Instructions to follow
Below are several records. Retype exactly those lines running from the one with "Click the red number 2 badge" through the one with "You are a computer-use agent. 853x484 pixels.", end lines included, and no others.

Material supplied
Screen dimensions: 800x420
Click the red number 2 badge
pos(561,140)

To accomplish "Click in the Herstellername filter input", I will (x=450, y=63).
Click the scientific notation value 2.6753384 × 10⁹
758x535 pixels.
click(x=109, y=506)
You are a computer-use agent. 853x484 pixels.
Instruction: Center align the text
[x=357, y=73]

...

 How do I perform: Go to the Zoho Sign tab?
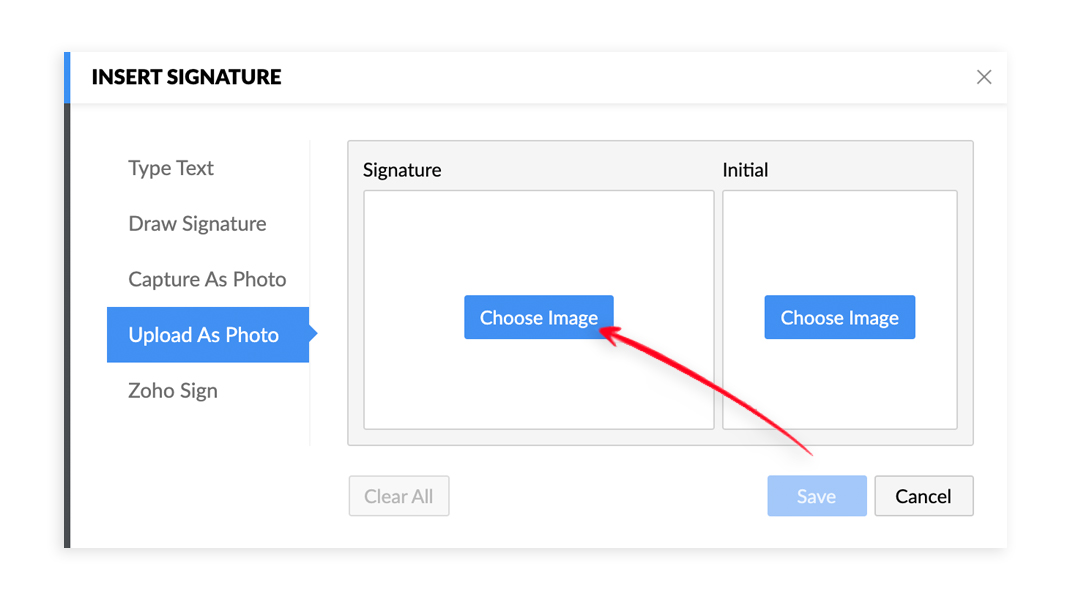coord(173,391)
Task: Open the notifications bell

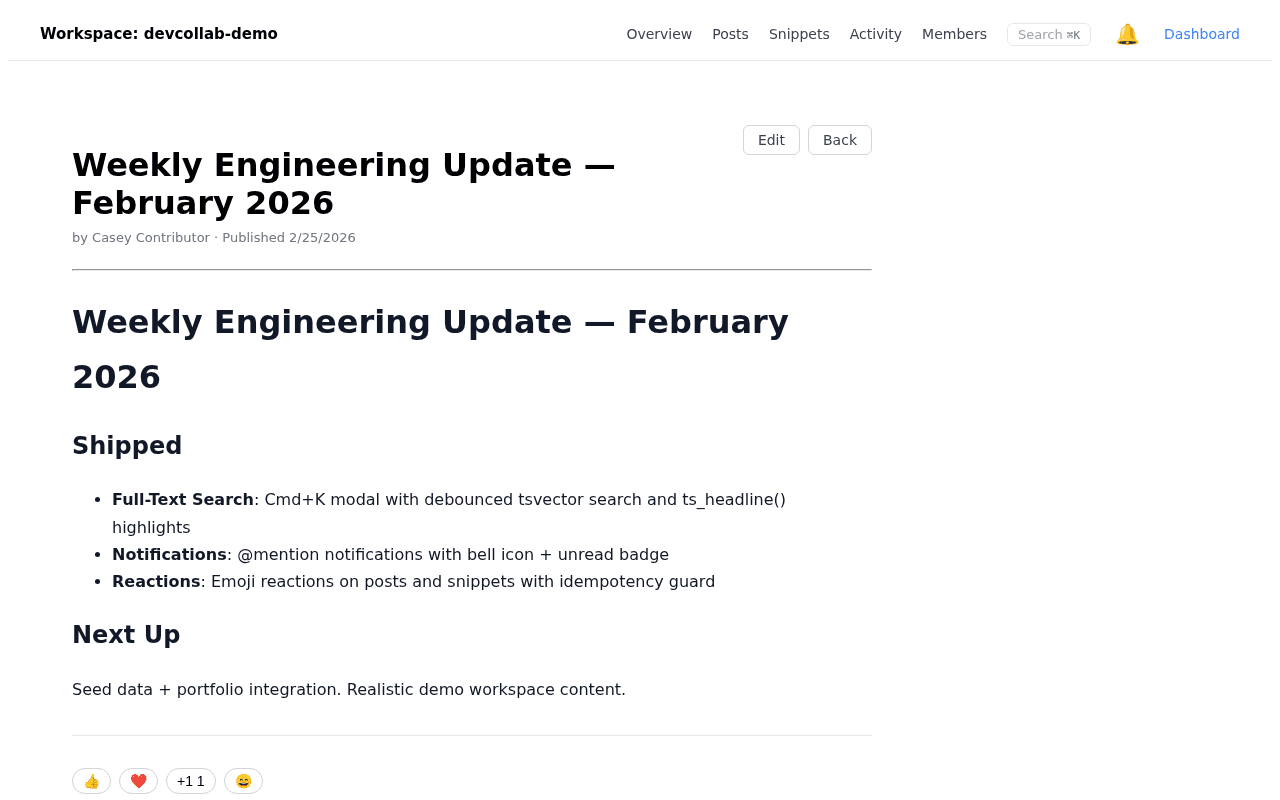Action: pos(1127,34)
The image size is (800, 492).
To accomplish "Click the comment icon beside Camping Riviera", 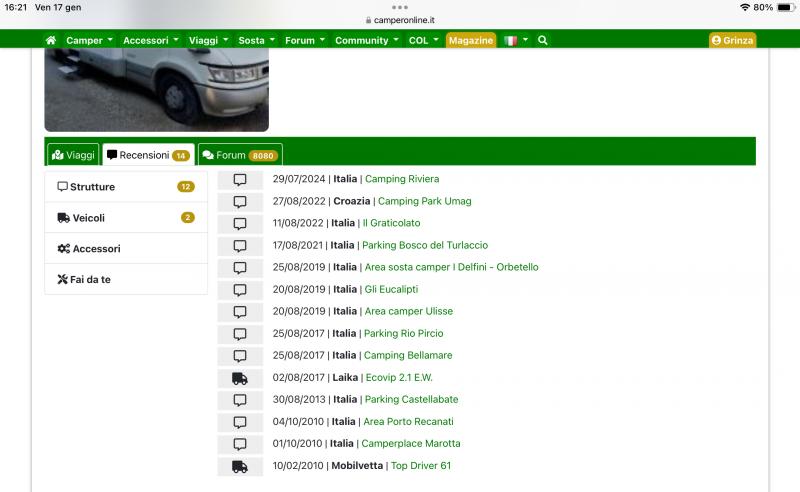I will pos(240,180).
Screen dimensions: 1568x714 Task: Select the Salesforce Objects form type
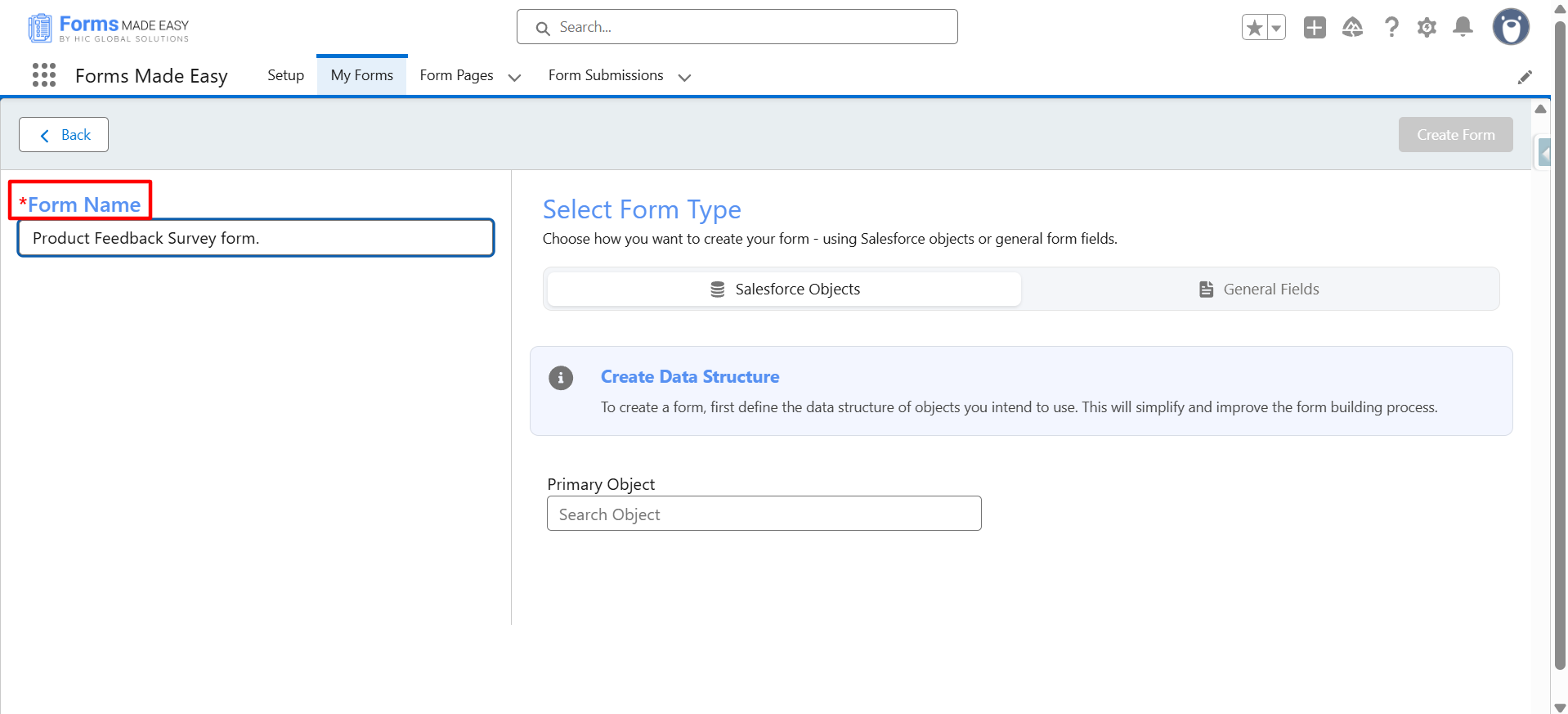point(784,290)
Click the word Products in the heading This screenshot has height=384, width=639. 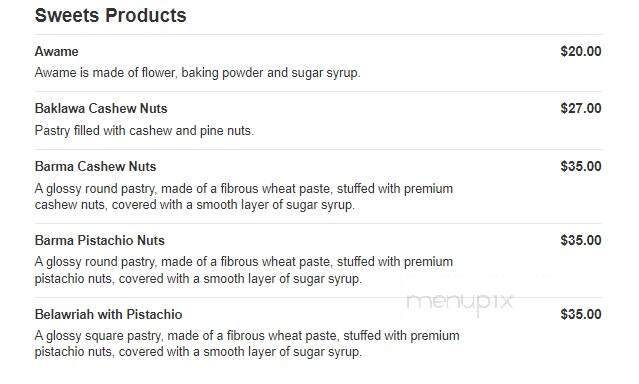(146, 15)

Solution for this task
Click the red number 2 badge
pos(561,140)

To accomplish "Click in the Herstellername filter input", I will (x=450, y=63).
Click the scientific notation value 2.6753384 × 10⁹
758x535 pixels.
click(x=109, y=506)
You are a computer-use agent. 853x484 pixels.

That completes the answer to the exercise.